Kepala Bidang Perdagangan Dalam Negeri (Kabid Dagri) Disperindag Sulut Hanny Wajong menjelaskan, turunnya harga pala tak lain penyebabnya adalah terimbas pada hukum ekonomi.
“Semakin tinggi produksi, harga akan melesu. Hal ini salah satu penyebab anjloknya harga pala saat ini,” ujar Hanny di ruang kerjanya pada telegrafnews.co, Senin, (24/10) 2016.
Pala, lanjut Hanny, merupakan salah satu komoditi ekspor andalan Sulut. Seperti diketahui, olahan pala di dalam negeri itu masih kurang, karenanya saat ini pasar pala masih mendominasi ke sektor ekspor.
“Harapan kami dengan turunnya harga pala karena produksi subur. Tak ada salahnya instansi atau swasta memanfaatkan pala sebagai komoditi pasar dari berbagai sektor olahan, agar harga pala tetap terjaga,” terang Hanny.
Seperti diketahui, data terbaru realisasi ekspor Sulut pada 19 negara di September 2016, 9 komoditi Sulut sebesar 10.588,683.60 Kg dengan nilai USD12,653,597.25.
Adapun dari 9 komoditi tersebut, biji pala memberi andil pada realisasi ekspor dengan volume 6.140.483.000 Kg dengan nilai USD10.287.846.820. Demikian dengan bunga pala memberikan sumbangsi sebesar USD172.199.00 dengan volume 14.010.000 Kg.
“Biji pala pada September 2016, negara tujuan itu ada lima, Belanda, Spanyol, Italia, Amerika Serikat, dan Vietnam.

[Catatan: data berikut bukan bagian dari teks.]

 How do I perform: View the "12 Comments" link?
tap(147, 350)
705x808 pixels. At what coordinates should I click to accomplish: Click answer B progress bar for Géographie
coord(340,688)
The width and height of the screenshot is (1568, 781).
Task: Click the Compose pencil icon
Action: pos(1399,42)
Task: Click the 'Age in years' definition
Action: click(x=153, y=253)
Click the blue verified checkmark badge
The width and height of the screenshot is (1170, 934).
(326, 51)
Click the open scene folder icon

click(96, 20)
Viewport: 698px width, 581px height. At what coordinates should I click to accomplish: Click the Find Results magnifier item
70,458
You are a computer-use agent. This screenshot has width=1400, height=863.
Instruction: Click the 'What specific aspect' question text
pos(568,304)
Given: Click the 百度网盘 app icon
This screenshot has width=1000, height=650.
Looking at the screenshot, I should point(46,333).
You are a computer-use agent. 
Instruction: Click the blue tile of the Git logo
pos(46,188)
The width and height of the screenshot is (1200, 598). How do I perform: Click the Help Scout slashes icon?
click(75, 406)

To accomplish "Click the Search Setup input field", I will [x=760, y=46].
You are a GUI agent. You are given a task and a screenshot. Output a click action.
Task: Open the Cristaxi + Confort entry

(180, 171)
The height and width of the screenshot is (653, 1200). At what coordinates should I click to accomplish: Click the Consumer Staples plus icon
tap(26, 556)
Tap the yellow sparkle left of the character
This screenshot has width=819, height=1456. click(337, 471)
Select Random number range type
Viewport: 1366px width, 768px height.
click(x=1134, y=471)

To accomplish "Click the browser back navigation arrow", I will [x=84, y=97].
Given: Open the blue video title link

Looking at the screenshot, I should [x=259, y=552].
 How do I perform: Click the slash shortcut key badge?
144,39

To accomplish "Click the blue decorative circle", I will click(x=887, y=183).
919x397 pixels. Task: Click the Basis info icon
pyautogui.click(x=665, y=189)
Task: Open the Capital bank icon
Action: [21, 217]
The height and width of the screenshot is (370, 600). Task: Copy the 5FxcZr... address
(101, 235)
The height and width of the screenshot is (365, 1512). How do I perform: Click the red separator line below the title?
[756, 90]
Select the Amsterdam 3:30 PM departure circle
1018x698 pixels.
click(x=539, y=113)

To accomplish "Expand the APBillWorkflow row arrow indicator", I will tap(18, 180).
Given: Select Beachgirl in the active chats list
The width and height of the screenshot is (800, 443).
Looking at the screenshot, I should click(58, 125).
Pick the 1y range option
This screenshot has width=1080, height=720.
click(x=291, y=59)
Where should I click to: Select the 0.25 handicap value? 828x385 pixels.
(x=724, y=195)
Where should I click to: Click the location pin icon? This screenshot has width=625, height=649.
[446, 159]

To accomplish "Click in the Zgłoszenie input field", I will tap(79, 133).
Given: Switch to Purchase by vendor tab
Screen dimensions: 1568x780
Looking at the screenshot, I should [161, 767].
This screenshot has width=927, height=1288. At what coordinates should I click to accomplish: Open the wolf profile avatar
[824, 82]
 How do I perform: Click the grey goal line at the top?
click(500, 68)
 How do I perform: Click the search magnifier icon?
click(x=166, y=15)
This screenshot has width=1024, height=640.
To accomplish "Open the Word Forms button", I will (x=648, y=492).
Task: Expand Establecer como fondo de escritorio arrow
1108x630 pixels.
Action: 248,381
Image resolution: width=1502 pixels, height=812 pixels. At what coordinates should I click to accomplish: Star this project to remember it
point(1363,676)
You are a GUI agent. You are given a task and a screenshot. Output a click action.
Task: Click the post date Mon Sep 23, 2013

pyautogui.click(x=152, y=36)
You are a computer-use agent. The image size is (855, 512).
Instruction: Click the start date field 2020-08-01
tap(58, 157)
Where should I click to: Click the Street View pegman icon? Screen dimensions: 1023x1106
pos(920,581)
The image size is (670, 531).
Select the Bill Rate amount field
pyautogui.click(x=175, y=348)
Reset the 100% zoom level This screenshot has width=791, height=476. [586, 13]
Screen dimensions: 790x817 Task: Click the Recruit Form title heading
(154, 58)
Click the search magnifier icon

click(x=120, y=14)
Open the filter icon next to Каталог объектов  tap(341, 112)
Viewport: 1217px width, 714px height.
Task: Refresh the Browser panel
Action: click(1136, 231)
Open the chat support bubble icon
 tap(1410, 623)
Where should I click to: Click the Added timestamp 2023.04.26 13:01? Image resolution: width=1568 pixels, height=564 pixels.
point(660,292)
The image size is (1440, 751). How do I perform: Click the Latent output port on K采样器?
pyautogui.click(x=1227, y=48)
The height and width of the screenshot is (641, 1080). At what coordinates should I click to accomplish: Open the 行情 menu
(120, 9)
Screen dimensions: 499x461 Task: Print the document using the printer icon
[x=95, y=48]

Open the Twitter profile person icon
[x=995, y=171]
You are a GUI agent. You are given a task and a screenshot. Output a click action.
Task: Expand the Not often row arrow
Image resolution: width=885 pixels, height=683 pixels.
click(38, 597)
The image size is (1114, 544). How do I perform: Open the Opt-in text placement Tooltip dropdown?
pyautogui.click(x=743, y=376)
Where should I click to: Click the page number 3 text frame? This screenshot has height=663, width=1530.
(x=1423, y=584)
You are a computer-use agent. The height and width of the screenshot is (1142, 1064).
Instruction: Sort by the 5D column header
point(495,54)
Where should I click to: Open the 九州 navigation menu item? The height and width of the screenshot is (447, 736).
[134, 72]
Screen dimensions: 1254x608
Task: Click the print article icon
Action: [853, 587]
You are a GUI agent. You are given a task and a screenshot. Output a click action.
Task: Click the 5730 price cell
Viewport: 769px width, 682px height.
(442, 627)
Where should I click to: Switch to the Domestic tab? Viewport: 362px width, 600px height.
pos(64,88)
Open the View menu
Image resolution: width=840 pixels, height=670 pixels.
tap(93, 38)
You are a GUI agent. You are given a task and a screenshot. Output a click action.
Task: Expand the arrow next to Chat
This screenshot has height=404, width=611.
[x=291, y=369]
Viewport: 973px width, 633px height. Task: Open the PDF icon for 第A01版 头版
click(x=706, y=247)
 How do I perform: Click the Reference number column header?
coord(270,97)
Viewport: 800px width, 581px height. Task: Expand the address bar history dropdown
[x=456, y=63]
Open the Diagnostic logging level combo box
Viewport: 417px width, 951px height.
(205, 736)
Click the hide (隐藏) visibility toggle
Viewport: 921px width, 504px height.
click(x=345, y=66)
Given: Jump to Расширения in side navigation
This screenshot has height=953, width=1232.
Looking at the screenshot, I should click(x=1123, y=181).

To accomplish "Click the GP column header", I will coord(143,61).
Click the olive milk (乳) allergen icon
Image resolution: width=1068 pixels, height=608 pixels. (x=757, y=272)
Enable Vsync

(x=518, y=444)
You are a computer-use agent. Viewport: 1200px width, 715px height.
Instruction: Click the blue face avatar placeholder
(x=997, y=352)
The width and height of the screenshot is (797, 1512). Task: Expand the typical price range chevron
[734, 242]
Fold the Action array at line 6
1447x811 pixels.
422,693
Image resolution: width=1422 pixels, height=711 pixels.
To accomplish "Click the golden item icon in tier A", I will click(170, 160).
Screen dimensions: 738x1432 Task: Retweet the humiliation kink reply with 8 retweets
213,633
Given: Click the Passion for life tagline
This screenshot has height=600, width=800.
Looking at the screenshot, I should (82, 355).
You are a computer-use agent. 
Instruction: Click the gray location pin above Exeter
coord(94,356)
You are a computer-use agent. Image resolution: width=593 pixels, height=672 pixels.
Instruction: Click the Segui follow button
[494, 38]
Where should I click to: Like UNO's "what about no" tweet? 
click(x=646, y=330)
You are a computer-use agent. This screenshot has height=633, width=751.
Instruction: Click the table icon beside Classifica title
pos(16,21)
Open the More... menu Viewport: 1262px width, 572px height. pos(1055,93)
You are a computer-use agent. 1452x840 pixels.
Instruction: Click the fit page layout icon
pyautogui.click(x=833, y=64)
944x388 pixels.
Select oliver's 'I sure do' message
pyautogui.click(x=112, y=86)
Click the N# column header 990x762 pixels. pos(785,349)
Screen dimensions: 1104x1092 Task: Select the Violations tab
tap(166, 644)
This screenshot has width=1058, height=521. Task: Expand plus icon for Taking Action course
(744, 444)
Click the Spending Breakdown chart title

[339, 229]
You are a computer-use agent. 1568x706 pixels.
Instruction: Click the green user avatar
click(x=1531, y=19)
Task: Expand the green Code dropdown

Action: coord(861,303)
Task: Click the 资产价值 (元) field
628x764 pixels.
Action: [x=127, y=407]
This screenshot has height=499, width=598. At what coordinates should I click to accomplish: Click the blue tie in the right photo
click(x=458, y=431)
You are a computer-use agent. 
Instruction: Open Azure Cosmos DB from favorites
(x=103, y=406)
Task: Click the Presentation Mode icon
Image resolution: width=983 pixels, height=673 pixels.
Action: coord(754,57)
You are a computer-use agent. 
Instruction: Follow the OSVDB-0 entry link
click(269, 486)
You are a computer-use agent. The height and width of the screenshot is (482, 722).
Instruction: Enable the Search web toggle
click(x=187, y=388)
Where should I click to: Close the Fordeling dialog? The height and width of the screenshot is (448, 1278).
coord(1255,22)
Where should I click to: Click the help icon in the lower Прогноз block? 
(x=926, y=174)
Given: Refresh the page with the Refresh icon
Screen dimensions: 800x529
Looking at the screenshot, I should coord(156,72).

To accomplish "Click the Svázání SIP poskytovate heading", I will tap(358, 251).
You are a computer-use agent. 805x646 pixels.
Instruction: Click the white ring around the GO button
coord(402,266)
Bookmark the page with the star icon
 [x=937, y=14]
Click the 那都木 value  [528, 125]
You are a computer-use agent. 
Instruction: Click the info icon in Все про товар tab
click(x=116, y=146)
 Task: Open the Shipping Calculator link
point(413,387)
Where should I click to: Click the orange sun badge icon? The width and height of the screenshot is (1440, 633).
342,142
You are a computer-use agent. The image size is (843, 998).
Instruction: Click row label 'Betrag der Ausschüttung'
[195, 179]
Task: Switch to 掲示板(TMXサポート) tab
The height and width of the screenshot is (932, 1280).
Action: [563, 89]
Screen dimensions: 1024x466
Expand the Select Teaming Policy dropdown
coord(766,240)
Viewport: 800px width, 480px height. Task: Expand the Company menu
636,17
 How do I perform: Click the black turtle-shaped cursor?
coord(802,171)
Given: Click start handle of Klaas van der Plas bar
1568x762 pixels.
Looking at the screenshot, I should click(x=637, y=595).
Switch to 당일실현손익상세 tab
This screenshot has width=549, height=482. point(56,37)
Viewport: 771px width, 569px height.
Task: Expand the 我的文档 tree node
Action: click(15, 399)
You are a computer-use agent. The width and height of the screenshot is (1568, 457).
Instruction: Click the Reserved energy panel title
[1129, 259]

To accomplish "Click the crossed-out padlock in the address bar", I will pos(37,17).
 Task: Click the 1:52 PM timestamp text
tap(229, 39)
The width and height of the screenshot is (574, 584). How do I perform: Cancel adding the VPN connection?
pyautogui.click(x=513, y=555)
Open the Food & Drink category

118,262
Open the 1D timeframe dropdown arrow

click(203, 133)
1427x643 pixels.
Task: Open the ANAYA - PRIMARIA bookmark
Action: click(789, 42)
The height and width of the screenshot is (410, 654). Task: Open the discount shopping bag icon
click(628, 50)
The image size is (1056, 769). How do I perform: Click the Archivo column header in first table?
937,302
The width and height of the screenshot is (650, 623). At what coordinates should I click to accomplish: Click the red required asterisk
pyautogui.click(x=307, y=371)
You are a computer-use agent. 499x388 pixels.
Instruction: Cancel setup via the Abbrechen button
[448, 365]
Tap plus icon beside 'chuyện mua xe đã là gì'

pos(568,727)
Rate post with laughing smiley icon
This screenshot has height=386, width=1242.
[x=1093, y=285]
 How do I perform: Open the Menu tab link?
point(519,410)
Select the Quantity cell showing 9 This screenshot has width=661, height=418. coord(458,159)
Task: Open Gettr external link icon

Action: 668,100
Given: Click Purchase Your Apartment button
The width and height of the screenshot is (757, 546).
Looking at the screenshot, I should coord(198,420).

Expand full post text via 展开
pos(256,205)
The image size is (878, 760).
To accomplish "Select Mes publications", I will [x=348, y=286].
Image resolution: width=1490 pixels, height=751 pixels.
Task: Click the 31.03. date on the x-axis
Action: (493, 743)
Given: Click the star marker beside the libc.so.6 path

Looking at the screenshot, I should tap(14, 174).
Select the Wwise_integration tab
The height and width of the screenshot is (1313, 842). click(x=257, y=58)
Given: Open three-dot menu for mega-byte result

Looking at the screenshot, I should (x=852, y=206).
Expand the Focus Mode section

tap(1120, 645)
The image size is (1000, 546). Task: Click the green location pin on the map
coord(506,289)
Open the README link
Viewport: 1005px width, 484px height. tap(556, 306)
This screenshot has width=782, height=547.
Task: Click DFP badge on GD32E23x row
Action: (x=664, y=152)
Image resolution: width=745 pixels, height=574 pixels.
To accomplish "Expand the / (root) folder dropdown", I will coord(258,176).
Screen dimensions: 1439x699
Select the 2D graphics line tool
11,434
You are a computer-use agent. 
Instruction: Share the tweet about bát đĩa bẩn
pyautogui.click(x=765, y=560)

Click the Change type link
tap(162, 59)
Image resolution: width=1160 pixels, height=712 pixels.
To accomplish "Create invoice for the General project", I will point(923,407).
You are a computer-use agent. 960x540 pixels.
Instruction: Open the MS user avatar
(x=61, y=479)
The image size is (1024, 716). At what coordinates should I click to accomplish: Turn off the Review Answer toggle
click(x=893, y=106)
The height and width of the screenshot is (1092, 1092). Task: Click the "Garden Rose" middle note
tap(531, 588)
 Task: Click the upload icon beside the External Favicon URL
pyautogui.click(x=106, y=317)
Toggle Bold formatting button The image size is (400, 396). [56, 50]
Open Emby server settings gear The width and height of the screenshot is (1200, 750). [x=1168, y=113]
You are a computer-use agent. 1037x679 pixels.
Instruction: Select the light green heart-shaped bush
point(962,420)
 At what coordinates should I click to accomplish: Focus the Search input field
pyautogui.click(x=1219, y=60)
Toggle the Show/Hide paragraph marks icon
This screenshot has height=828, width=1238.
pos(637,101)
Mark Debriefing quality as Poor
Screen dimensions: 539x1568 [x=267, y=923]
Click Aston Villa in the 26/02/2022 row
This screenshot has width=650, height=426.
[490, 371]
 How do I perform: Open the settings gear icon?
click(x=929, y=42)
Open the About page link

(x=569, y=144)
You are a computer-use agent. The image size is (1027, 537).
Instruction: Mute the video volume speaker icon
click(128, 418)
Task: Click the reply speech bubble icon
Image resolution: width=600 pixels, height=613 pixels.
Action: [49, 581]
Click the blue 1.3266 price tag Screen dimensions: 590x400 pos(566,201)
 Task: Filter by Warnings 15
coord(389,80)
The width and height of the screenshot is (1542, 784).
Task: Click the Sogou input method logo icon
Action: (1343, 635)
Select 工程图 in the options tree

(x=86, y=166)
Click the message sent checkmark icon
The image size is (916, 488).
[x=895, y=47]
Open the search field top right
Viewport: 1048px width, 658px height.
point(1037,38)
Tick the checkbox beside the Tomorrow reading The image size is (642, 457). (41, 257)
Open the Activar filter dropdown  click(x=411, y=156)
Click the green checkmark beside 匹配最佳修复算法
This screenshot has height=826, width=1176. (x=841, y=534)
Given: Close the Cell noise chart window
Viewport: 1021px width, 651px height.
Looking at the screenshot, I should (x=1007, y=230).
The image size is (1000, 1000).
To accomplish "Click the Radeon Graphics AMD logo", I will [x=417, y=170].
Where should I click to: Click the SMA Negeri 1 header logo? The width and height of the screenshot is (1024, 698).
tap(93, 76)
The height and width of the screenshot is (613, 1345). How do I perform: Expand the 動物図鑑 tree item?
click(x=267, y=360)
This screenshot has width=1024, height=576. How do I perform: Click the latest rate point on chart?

Sementara bunga pala ekspor permintaannya dari India,” ungkap Kepala Bidang Perdagangan Luar Negeri Disperindag Sulut TH Siregar.
Agus Tajang, salah satu petani pala mengaku, produksi pala saat ini memang membengkak. Wajar harga turun, tapi semoga saja hal ini pemerintah memberikan jalan ke luar agar harga pala tidak terpuruk setiap musim panen tiba.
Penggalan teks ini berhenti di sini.